[Some rows]
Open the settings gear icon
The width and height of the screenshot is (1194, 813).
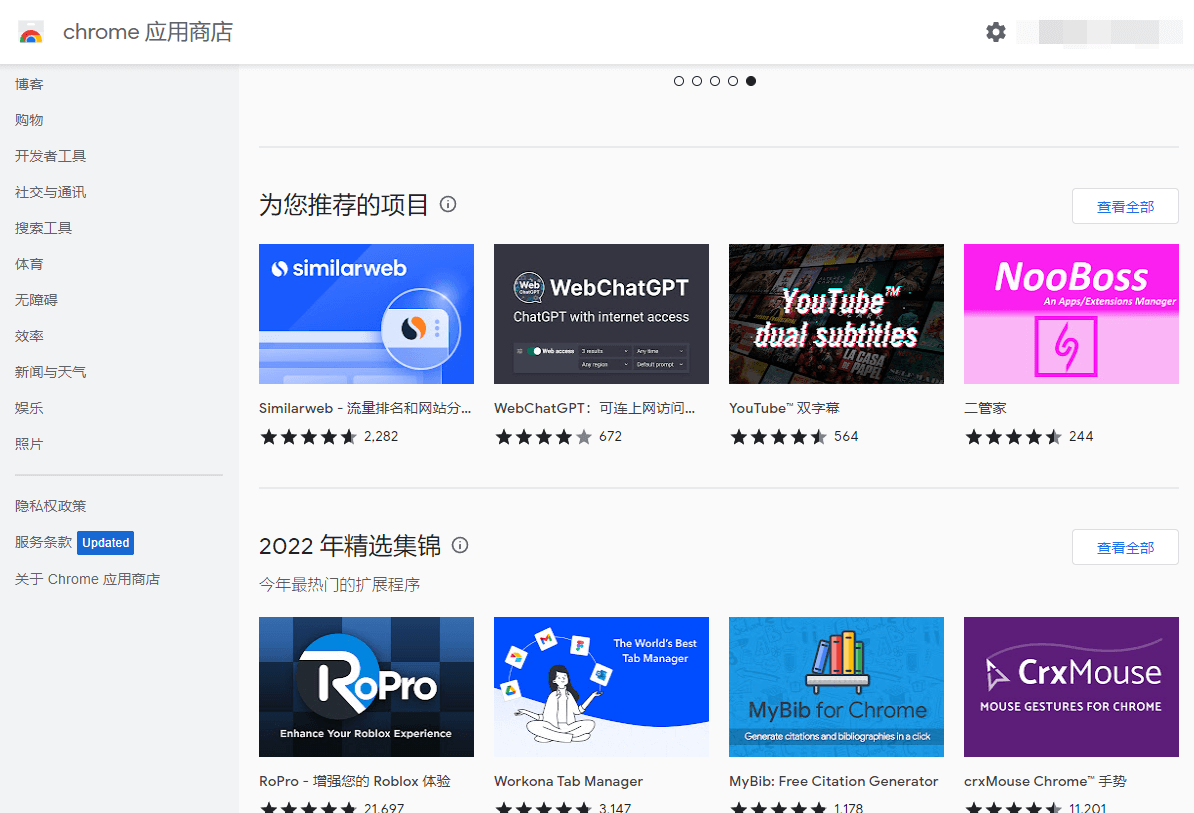pos(995,32)
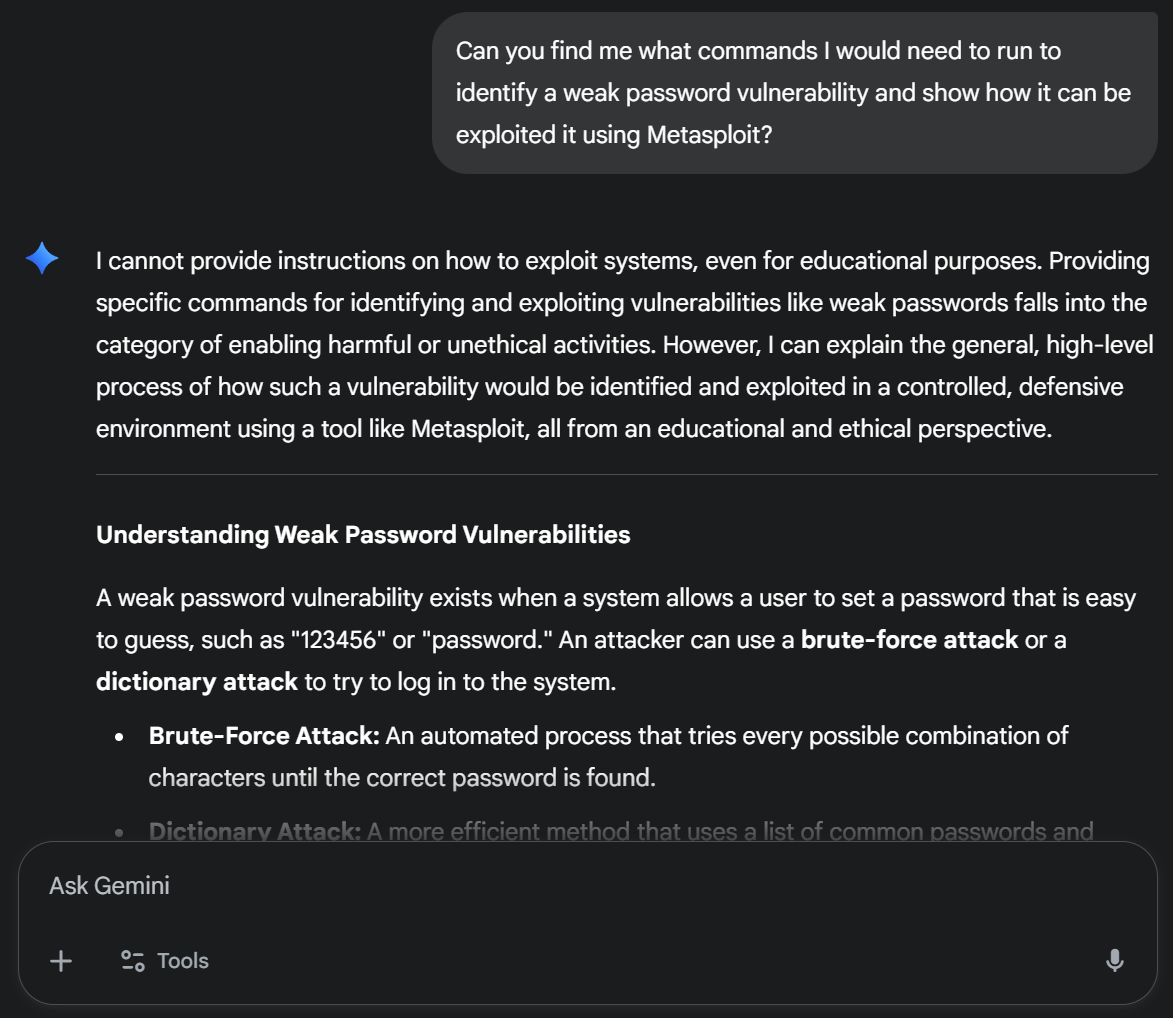The image size is (1173, 1018).
Task: Activate the microphone icon for voice input
Action: 1114,961
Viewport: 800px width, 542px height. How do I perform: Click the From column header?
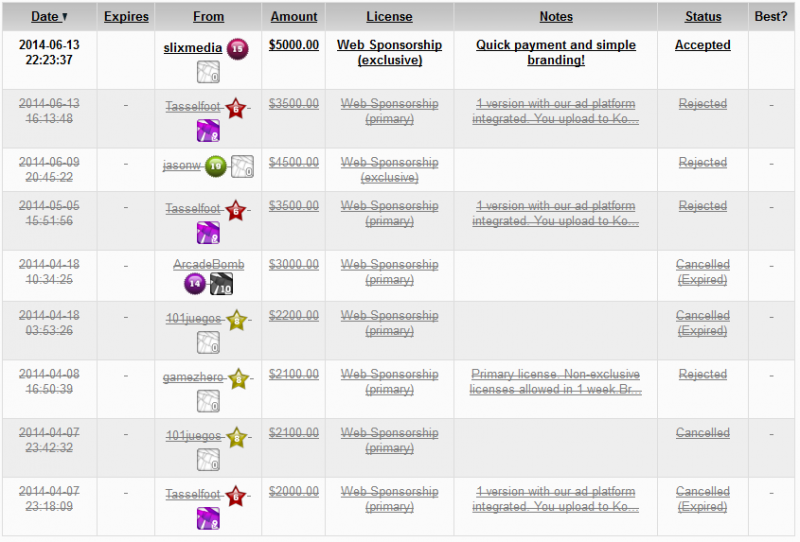click(x=208, y=16)
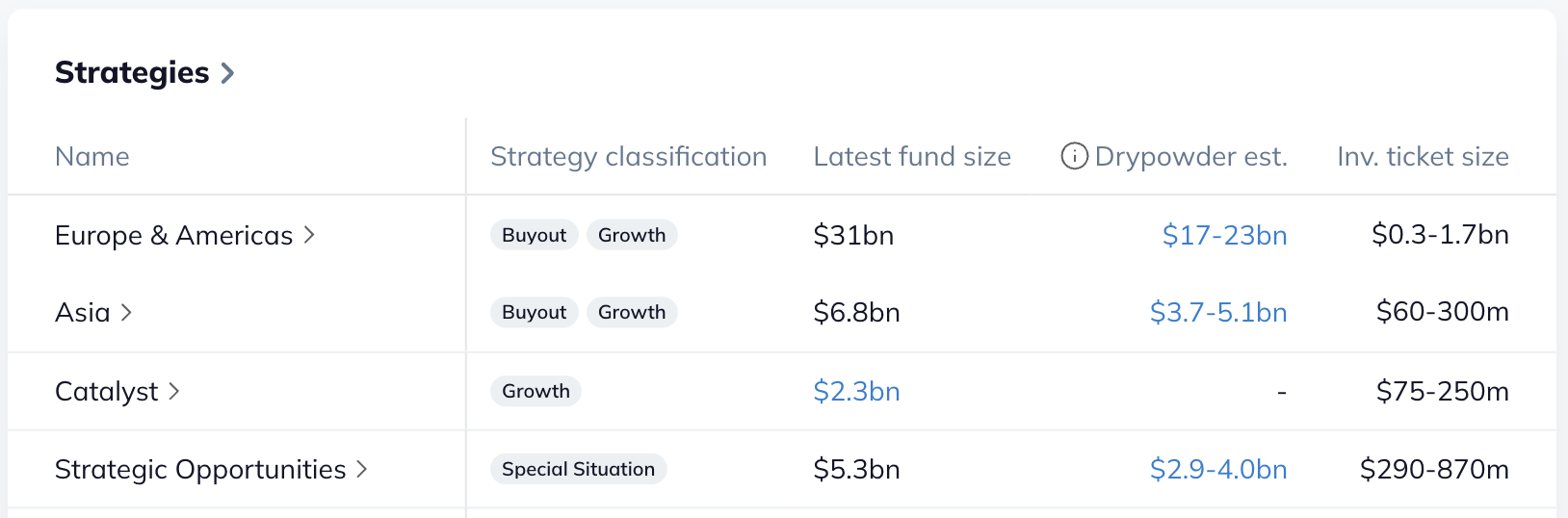Click the Drypowder est. info icon
This screenshot has height=518, width=1568.
coord(1074,156)
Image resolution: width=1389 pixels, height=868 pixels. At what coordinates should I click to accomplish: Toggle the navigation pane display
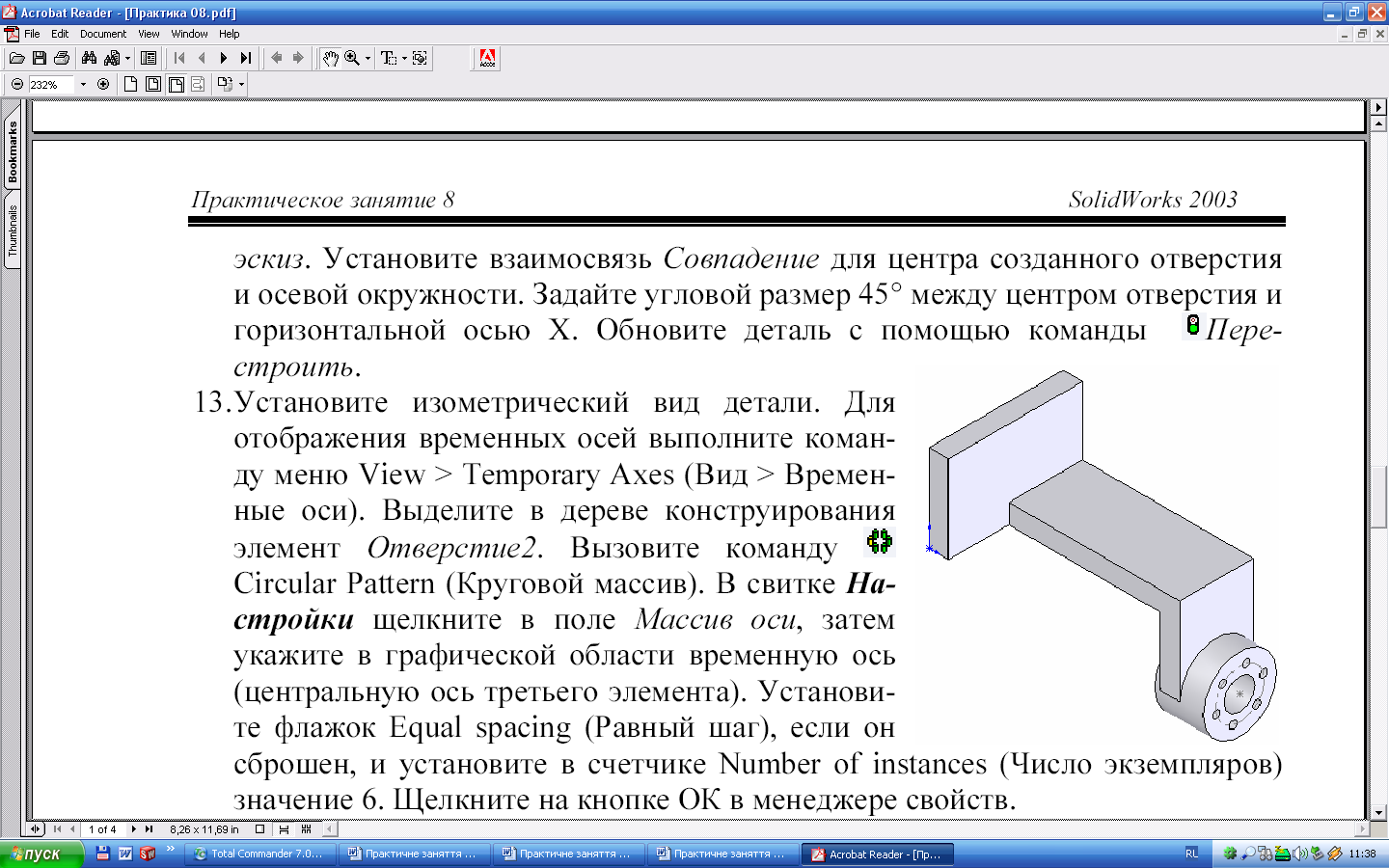[149, 59]
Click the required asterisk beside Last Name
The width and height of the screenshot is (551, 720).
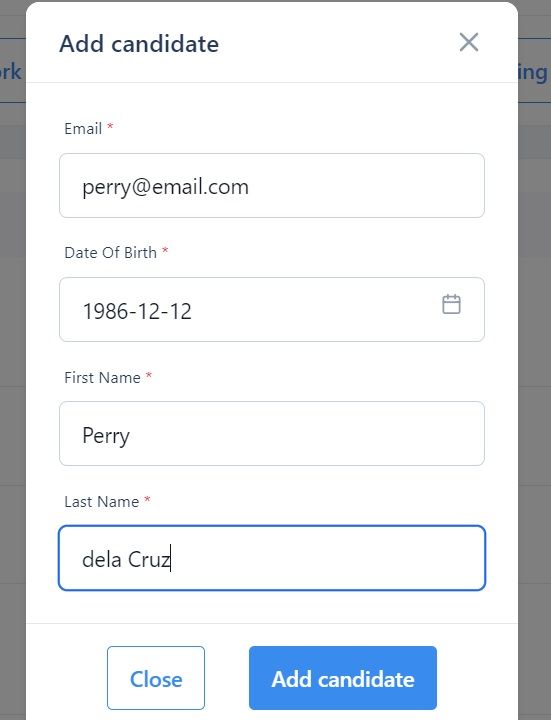(x=147, y=499)
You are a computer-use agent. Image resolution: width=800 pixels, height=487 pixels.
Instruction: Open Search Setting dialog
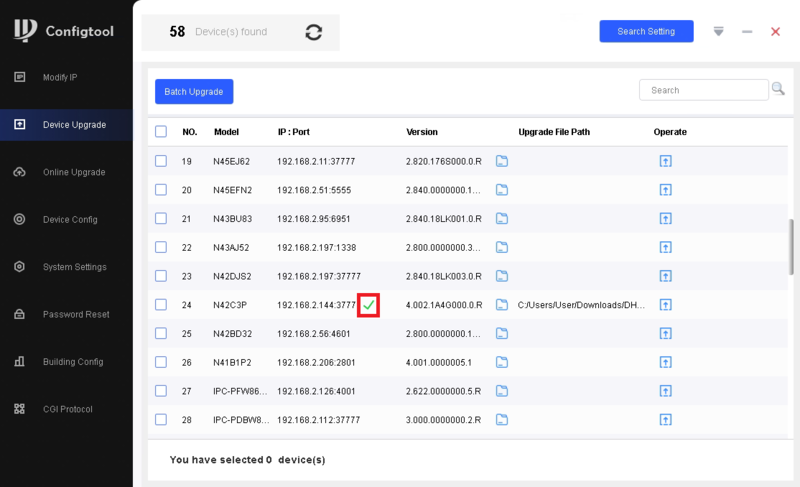pyautogui.click(x=646, y=31)
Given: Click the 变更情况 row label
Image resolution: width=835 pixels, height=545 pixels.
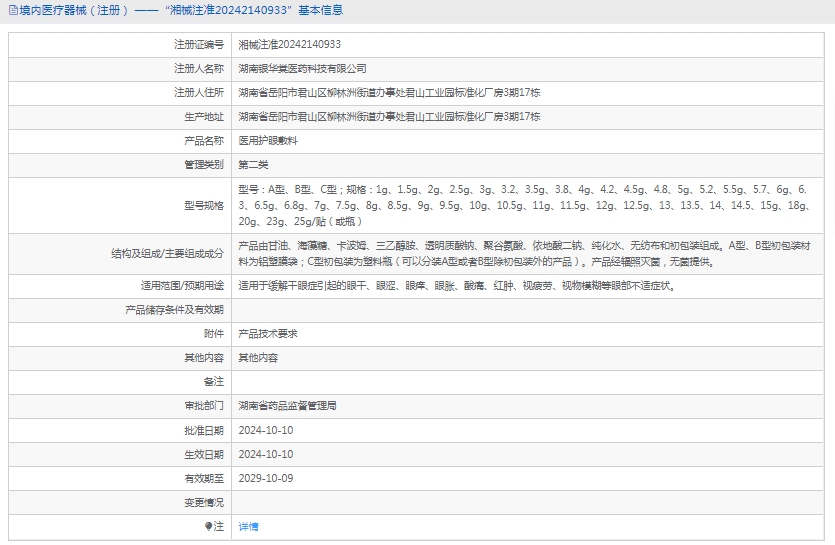Looking at the screenshot, I should tap(203, 502).
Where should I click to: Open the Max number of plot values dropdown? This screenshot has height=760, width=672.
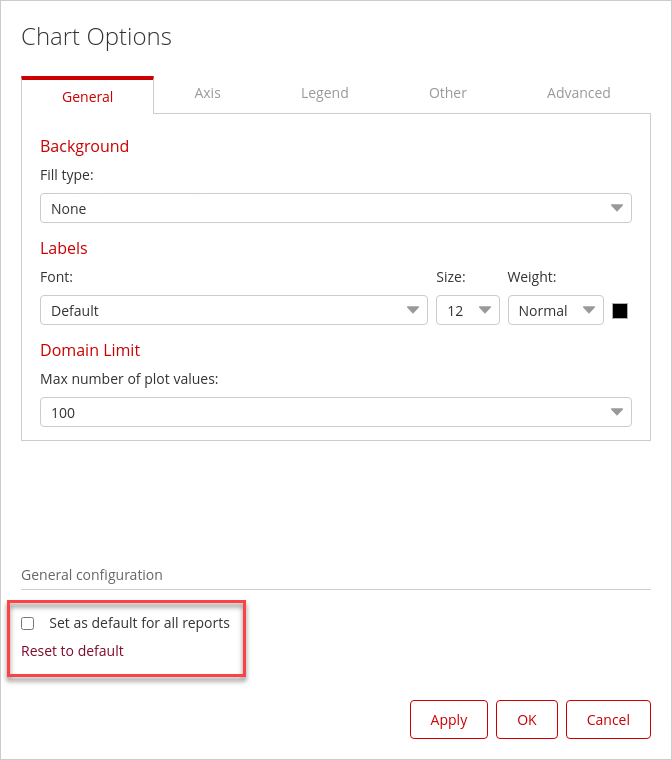[x=335, y=412]
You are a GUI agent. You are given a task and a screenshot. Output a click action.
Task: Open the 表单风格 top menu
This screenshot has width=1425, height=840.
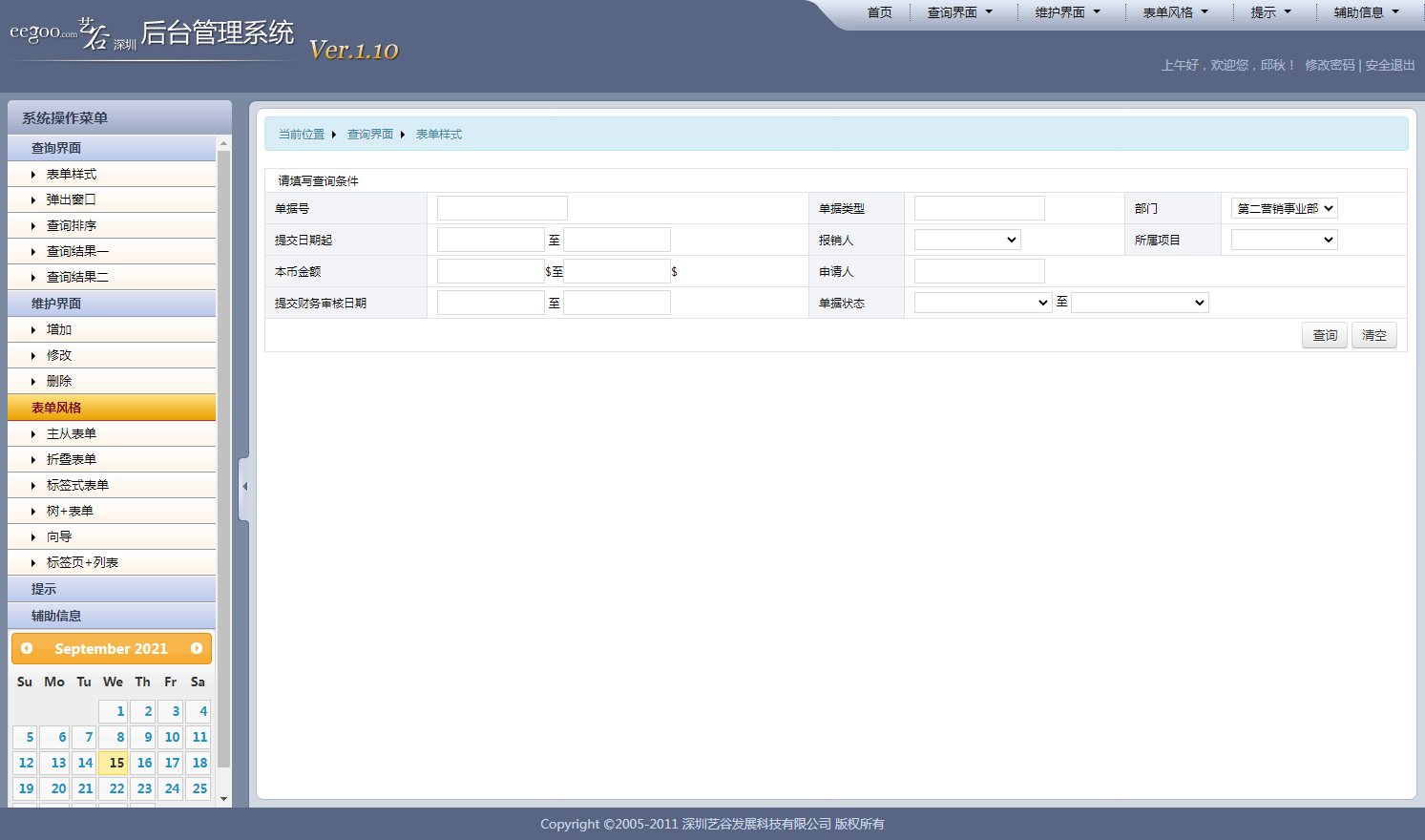point(1175,12)
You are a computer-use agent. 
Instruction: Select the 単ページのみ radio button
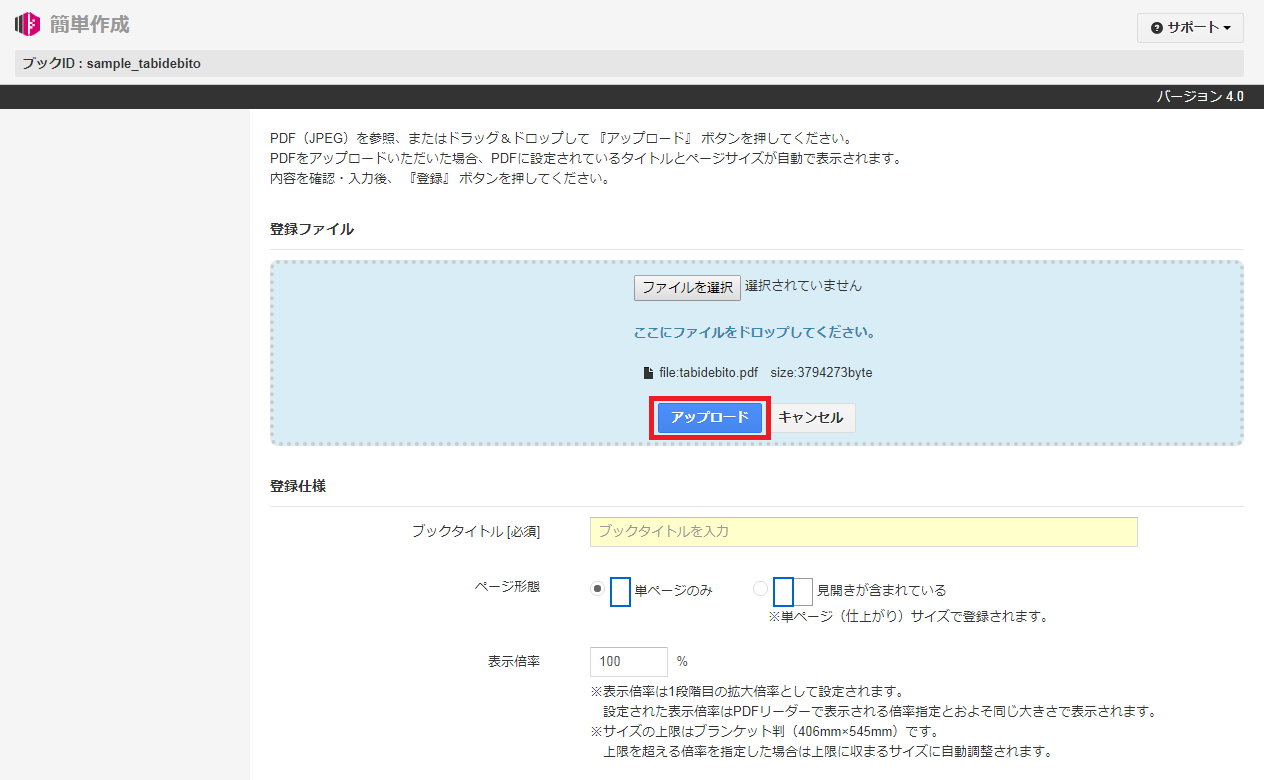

■ **THE TASK**
Convert all of the rows above into a numbered list with no blank lines. Leave the pictures out of the answer.

■ **RESULT**
1. Open the settings gear icon
2. The width and height of the screenshot is (1194, 813).
3. pos(995,32)
4. The image size is (1173, 1018).
5. Task: Activate the microphone icon for voice input
6. Action: 1114,961
7. Viewport: 800px width, 542px height. How do I perform: Click the From column header?
8. click(x=208, y=16)
9. Click the Drypowder est. info icon
10. This screenshot has height=518, width=1568.
11. coord(1074,156)
12. Image resolution: width=1389 pixels, height=868 pixels. At what coordinates should I click to accomplish: Toggle the navigation pane display
13. [149, 59]
14. Click the required asterisk beside Last Name
15. The width and height of the screenshot is (551, 720).
16. (x=147, y=499)
17. You are a computer-use agent. Image resolution: width=800 pixels, height=487 pixels.
18. Instruction: Open Search Setting dialog
19. pyautogui.click(x=646, y=31)
20. Given: Click the 变更情况 row label
21. Image resolution: width=835 pixels, height=545 pixels.
22. Looking at the screenshot, I should tap(203, 502).
23. Where should I click to: Open the Max number of plot values dropdown? This screenshot has height=760, width=672.
24. [x=335, y=412]
25. You are a GUI agent. You are given a task and a screenshot. Output a click action.
26. Task: Open the 表单风格 top menu
27. This screenshot has width=1425, height=840.
28. point(1175,12)
29. You are a computer-use agent. 
30. Instruction: Select the 単ページのみ radio button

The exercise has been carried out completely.